I appreciate having other inputs, I think it’s important to refine the idea. Overall, having pure Pandoc + literature note linking as explained in the other FR would satisfy 95% of my needs. Having the possibility to complement the bibliography by hand in the file itself would be great, but not imperative. However, I am not sure to see why it would be hard. And sorry about the tone, I got a bit irritated because I had the impression to explain several times the same thing, especially that I want to avoid as many actions as possible with Zotero because it is SO slow and I am already loosing so much time with this.

Indeed, you can have a reference section at the end of the markdown file with a few references not present in the bibliography file. These items could be formatted as:

[@notinbib]: Smith. “An amazing work”.

and I can use [@notinbib] to cite in the text, along with any other item present in the bibtex file., say [@inbib]. Now for the preview / export, Pandoc is first called to generate the bibliography from the bibtex file as usual, and it inserts it in the reference section (let’s say that there are 17 such items). Then we process by hand the remaining citation, replacing [@notinbib] by [18] in the text, and then append to the Pandoc-generated list all remaining items. Obviously, this works well for number-based citations, less for name-based citation, but I am sure we can come up with some heuristics/convention.

Also let me re-say a motivation for this: someone may not want to use a reference management software and just cite a few things in some notes, in which case having a simpler system may be appreciated.

I admit it starts to be specialized, so I could imagine this being done by a plugging and not in Obsidian’s core itself (which would process online pure Pandoc, following @WhiteNoise suggestion). The only thing is that the bibliography generation should allow for a way to intervene and reprocess/add references to the list with plugins.

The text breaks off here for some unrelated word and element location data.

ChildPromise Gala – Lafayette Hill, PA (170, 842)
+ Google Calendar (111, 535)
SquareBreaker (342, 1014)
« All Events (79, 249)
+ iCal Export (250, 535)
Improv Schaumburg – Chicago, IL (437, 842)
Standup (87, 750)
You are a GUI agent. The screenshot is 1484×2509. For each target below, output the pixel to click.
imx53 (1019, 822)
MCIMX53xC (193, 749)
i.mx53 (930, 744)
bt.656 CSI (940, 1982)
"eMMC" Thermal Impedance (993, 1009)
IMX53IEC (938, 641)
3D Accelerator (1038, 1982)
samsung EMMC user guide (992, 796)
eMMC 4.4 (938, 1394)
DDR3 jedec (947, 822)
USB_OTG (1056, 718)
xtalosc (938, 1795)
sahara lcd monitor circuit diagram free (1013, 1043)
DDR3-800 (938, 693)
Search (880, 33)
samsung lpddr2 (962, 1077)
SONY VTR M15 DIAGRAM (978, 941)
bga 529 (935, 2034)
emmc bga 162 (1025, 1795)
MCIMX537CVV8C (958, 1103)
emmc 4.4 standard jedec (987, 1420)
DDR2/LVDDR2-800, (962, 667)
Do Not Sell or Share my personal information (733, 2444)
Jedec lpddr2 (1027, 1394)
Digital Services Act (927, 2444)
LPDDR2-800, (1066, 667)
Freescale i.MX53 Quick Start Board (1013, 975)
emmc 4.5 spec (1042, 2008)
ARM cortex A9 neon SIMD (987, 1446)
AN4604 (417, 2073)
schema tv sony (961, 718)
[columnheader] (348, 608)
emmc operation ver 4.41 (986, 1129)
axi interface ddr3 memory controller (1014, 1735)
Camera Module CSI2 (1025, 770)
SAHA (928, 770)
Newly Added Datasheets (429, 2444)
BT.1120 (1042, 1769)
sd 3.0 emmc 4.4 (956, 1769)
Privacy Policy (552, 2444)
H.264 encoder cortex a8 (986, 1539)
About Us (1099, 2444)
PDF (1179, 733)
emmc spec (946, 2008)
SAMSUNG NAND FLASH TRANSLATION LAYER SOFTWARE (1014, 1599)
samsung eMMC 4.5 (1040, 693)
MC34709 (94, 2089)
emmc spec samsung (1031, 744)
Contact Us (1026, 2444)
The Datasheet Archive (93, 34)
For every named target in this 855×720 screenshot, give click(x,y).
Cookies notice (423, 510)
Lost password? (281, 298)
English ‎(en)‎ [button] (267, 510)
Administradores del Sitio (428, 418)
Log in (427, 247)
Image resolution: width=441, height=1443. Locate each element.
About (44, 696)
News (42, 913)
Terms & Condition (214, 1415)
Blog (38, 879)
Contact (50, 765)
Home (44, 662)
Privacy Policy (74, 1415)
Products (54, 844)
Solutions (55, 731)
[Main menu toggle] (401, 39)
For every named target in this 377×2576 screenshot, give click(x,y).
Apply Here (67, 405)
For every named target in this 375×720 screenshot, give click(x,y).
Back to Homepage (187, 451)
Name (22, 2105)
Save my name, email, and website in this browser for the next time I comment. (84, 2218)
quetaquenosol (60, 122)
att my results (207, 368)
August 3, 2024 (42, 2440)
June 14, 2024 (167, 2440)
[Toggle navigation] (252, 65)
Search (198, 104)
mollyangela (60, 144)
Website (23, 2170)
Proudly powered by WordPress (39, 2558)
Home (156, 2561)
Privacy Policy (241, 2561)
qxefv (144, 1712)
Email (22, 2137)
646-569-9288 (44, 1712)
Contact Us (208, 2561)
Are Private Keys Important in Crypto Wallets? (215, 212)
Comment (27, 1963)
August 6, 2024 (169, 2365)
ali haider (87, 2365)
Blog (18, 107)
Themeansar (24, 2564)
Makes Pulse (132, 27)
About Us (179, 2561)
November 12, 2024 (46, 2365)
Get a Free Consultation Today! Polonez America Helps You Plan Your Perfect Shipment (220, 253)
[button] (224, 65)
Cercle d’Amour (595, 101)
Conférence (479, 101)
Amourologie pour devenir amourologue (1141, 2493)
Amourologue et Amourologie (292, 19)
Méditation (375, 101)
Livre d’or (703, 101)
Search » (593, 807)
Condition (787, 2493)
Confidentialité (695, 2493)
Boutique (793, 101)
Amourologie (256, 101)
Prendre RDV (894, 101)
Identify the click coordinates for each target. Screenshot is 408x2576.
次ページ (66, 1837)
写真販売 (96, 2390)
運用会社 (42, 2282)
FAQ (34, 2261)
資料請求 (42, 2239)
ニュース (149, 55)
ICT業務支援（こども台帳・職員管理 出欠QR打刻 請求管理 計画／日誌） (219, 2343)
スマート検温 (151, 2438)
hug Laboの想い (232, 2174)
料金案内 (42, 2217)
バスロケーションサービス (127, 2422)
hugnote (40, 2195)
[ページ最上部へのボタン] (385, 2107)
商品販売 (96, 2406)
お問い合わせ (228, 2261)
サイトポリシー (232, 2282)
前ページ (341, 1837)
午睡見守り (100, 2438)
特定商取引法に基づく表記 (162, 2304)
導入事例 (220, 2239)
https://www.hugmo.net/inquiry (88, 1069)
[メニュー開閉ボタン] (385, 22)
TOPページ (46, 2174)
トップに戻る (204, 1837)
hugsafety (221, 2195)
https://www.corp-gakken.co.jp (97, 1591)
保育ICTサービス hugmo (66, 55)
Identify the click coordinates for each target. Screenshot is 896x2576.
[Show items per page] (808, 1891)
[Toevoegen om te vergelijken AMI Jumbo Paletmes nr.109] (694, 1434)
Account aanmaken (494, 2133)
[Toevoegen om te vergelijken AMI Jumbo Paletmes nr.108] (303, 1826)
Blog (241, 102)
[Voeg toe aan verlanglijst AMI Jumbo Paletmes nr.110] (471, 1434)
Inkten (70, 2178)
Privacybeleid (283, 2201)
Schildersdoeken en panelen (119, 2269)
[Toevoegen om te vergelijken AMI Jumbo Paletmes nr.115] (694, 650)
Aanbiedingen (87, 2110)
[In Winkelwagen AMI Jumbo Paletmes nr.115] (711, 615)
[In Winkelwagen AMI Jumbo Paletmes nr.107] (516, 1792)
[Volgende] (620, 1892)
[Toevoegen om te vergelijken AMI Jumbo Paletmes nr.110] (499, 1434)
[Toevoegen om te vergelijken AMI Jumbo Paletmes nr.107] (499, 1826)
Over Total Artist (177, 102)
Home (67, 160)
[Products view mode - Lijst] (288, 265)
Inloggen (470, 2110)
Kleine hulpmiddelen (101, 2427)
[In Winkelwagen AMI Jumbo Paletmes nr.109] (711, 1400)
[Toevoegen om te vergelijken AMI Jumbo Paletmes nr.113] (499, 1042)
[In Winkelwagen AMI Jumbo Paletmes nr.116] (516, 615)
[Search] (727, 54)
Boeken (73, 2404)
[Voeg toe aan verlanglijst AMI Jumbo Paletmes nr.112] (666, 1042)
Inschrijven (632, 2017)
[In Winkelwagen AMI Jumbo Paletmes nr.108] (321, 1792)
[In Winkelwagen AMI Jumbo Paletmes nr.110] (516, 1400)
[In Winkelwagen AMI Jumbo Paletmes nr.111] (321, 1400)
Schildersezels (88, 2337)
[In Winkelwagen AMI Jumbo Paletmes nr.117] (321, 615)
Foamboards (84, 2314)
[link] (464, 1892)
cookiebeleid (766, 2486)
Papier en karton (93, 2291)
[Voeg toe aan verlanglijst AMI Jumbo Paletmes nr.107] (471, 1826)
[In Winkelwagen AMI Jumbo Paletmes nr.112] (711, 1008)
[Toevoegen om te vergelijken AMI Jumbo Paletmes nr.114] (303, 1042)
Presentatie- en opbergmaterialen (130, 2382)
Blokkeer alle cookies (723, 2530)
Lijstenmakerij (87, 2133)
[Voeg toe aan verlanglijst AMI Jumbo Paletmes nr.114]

Thanks for the suggestions. Now I am using a collection “Obsidian” where I am moving only what I may use in Obsidian. The only problem is that I have to think in advance what I will likely write on, and this adds some micro-management (moreover, because of the lag problem I mentioned, moving one item blocks Zotero for a few seconds, so it’s painful to move several documents one after this other). I had not thought of using two profiles: I have to think about it, although I fear that it would require too much shifting.